Он сидел на верхушке столба и вдруг, по неведомой причине, глаза его раскрылись, и он прозрел: как будто только что проснувшись, он увидел, что степь широка, что солнце ласково глядит на косматые пастбища и зреющую пшеницу, на старых лошадей, послушных, коренастых, добродушных лошадей, и на его краснолицых веселых товарищей; он увидел, что ликуют луговые жаворонки, и черные дрозды прихорашиваются у лужиц, и что под живительным солнцем оживает вся жизнь. Пусть Ангусы Дьюеры и Эрвинги Уотерсы — прижимистые торговцы. Что из того? «Я здесь!» — захлебывался он.
Его товарищи, монтеры, были здоровые и простые, как западный ветер; они не задавались и не важничали; хотя им приходилось иметь дело с электрическим оборудованием, они не заучивали, как медики, тьму научных терминов и не щеголяли перед фермерами своей ученостью. Они легко смеялись и радостно были самими собою, и с ними Мартин был рад забыть, какой он необыкновенный. Он полюбил их, как не любил никого в университете, кроме Макса Готлиба.

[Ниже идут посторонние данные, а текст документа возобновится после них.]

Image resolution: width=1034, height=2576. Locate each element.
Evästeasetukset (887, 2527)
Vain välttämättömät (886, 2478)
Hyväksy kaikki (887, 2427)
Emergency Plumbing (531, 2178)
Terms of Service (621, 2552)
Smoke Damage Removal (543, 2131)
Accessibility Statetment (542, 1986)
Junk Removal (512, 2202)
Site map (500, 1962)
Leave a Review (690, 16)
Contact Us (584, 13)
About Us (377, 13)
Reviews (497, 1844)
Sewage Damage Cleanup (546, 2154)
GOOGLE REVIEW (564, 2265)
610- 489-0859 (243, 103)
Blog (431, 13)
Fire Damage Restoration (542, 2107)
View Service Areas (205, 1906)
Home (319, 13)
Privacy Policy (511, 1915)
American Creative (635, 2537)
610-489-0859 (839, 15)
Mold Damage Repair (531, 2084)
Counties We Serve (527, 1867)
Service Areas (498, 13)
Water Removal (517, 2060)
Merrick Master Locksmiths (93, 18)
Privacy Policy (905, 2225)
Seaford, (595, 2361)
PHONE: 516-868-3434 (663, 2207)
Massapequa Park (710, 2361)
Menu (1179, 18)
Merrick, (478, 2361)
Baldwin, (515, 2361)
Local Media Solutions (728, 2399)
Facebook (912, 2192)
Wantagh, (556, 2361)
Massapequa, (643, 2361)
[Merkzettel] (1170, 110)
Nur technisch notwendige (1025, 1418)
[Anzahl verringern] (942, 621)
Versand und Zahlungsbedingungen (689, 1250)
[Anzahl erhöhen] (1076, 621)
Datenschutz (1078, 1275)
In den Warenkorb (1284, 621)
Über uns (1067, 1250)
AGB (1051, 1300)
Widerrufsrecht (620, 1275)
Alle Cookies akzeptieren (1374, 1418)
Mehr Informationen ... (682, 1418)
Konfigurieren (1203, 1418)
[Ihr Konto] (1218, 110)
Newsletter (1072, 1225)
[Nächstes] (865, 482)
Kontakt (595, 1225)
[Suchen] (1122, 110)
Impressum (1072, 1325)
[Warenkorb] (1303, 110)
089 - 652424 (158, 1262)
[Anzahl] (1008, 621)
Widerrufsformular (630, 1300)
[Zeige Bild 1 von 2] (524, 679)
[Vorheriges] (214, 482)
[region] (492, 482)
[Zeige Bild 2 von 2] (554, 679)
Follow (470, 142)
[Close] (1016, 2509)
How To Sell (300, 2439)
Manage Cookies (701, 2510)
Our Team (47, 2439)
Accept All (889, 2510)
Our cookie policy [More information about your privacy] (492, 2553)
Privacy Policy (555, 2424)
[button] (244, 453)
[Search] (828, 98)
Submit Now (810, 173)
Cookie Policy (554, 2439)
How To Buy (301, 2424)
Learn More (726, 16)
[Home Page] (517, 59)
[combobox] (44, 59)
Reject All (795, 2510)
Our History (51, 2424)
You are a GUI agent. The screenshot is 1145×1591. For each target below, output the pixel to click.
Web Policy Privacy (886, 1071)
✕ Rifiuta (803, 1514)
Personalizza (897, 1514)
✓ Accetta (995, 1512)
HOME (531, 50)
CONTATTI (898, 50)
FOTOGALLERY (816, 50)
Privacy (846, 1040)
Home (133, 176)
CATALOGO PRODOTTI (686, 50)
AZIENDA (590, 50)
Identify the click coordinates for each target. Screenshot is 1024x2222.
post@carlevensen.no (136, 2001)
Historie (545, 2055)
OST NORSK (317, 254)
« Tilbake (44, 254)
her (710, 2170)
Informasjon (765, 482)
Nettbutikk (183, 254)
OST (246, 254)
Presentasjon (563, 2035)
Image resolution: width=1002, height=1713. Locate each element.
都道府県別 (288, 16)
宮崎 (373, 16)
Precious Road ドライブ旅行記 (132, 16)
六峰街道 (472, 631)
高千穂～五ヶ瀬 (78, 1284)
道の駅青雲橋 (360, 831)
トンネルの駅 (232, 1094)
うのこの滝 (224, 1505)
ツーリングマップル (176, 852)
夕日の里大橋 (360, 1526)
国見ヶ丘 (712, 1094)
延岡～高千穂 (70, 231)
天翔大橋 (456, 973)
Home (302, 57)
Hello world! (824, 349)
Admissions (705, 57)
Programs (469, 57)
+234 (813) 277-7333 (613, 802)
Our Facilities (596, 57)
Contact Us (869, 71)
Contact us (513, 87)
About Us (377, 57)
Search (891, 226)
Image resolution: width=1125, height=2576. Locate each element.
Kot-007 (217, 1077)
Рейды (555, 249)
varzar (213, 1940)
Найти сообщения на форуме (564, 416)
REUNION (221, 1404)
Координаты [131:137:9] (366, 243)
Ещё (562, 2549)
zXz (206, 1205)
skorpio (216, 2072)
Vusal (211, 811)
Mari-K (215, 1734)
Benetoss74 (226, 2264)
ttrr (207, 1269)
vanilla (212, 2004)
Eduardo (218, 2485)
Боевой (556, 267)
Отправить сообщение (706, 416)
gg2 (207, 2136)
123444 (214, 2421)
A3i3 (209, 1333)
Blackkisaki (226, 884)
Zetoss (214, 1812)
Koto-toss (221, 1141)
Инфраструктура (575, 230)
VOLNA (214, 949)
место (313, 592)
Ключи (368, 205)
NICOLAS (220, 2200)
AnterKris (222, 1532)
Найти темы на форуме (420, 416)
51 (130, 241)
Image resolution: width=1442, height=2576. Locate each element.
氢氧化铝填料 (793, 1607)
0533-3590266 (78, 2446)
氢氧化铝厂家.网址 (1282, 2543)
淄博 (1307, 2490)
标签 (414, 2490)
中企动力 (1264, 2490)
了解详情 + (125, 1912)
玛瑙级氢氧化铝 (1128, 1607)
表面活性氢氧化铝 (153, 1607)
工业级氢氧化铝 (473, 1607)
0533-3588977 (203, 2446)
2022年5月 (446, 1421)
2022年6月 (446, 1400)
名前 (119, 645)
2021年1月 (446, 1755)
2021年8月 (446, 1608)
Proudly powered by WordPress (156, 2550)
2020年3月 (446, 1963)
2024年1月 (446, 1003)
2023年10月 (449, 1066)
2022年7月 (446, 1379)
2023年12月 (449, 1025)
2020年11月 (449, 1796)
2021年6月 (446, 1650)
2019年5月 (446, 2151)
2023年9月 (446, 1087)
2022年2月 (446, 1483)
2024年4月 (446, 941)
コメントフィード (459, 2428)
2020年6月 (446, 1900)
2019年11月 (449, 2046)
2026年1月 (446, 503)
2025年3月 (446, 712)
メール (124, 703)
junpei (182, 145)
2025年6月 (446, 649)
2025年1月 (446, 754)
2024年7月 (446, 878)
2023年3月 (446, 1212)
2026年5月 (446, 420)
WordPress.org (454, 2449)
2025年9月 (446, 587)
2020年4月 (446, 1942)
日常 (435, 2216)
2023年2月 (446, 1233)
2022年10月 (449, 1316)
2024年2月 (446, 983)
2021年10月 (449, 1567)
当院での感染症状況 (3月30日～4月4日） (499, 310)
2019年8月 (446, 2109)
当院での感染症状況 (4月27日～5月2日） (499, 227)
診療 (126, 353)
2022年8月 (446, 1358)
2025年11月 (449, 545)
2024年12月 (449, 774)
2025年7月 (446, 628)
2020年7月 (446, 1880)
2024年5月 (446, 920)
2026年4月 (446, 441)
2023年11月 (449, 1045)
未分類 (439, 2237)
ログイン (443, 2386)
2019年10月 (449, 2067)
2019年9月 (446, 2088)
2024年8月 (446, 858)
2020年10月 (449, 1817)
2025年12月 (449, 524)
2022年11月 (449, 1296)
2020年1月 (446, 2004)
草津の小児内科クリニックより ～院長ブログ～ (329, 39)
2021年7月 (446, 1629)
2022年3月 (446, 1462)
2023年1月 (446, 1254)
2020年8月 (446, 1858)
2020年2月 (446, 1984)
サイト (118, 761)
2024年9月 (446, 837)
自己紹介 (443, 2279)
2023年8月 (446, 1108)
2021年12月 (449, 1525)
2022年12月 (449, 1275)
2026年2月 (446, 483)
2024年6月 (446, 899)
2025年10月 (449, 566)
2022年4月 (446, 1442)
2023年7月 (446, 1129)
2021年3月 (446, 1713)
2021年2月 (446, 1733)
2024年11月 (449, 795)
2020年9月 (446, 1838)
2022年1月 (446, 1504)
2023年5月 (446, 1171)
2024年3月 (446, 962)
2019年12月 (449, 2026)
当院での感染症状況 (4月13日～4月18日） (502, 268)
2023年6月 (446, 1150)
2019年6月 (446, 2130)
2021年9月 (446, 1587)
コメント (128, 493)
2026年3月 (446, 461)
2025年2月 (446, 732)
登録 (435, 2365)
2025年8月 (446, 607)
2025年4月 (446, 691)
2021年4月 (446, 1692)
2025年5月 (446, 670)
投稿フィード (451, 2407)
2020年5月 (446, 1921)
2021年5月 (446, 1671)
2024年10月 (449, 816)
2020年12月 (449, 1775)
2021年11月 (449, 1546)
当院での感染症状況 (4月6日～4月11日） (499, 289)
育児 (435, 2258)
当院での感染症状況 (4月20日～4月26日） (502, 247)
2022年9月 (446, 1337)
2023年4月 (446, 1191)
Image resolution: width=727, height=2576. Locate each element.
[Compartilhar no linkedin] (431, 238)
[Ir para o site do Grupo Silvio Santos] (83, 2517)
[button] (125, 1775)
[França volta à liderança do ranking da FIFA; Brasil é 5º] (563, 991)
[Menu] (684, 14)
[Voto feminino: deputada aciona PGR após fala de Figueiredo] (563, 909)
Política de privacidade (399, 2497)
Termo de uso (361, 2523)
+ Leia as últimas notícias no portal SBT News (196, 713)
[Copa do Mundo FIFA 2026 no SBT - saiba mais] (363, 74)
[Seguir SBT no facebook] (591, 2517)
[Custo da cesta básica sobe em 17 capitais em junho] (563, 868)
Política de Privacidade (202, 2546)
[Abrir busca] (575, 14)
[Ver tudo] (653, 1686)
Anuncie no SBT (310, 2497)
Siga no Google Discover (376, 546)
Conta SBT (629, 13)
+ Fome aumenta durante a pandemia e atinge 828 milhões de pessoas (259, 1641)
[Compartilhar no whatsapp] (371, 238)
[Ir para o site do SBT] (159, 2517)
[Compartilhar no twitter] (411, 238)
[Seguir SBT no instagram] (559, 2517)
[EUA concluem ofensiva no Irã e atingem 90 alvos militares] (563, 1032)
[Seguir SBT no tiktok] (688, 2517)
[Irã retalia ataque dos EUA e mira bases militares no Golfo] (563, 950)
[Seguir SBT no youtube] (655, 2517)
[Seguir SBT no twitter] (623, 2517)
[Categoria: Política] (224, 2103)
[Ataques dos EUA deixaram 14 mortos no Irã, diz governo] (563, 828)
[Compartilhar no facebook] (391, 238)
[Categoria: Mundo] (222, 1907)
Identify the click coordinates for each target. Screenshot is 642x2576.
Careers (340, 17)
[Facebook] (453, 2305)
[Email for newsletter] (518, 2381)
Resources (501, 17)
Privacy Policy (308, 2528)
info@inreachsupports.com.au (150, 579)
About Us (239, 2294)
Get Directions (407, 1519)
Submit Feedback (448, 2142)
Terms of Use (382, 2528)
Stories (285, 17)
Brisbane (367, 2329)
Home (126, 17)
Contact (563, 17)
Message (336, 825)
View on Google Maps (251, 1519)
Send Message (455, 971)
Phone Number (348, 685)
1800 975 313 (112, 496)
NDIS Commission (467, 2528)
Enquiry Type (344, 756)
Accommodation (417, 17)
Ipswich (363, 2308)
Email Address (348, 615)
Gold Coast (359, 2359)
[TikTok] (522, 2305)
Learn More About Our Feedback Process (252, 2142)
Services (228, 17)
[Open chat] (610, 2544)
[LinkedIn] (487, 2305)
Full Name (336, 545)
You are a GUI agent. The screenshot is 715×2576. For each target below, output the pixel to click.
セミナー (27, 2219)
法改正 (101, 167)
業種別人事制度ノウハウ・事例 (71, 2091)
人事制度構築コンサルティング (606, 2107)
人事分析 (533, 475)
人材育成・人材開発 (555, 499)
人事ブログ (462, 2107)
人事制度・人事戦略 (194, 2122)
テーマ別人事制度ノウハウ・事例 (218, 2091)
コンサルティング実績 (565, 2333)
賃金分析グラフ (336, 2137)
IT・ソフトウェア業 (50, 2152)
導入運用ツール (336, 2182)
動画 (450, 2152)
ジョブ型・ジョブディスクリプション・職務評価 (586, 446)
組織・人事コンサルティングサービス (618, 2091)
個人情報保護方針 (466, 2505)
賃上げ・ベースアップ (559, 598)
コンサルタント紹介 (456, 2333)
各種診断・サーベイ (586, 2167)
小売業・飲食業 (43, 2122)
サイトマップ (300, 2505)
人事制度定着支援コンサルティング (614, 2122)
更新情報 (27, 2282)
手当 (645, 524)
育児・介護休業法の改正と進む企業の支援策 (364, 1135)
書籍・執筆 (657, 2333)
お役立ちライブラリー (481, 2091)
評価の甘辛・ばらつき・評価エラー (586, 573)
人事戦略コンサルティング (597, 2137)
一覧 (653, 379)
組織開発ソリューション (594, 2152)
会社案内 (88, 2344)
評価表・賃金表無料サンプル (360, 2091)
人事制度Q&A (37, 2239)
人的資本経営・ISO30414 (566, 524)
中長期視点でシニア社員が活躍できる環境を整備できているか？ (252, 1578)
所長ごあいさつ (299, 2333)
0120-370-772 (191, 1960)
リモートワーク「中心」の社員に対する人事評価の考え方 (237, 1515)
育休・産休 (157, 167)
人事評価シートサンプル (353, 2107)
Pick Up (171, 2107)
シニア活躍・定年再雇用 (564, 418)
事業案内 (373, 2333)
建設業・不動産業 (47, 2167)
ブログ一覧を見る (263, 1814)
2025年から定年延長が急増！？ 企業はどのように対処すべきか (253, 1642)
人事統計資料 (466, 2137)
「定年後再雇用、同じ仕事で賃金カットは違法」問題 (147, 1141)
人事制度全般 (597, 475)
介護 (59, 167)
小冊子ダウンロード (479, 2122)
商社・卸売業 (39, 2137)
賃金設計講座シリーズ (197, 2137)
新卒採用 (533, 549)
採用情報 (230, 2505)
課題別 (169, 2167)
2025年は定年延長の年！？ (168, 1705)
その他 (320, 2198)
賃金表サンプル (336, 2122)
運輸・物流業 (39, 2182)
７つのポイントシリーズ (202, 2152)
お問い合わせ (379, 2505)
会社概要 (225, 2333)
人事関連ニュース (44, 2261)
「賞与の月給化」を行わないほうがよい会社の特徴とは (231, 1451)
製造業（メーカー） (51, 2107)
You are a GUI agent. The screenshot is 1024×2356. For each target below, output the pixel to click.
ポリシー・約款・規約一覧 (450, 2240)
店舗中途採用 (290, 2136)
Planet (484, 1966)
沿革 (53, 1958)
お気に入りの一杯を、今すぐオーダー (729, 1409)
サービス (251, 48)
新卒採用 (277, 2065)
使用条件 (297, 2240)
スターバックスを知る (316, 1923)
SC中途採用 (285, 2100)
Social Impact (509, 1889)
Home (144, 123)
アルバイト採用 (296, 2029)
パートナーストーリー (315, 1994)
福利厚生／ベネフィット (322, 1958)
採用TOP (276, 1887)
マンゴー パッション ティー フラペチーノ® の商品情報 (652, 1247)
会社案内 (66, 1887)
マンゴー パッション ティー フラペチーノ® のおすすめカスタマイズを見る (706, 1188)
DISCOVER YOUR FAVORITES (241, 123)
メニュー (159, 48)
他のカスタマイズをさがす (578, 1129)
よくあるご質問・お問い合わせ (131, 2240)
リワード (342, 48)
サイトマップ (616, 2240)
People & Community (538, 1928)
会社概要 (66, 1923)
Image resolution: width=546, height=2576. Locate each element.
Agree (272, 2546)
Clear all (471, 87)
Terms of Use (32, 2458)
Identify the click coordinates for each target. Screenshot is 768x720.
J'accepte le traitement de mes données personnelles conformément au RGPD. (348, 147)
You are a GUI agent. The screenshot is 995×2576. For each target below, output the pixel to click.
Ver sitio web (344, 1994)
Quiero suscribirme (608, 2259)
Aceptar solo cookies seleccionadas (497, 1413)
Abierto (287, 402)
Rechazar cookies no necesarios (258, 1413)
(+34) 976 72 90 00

В заплечном мешке он носил с собою только одну книгу — «Иммунологию» Готлиба. Часто ему удавалось одолеть полстраницы, не увязнув в химических формулах. Иногда по воскресеньям и в дождливые дни он пробовал читать ее и грезил о лаборатории; а иногда он думал о Маделине Фокс и приходил к убеждению, что смертельно по ней стосковался. Но беззаботные трудовые недели незаметно сменяли одна другую, и когда он просыпался в конюшне, в крепком запахе духовитого сена, и лошадей, и прерии, оглашенной звоном жаворонков, подобравшейся к самому сердцу этих бревенчатых городков, он думал только о работе, которая его ждет, о милях, которые нужно отшагать на запад, туда, где заходит солнце.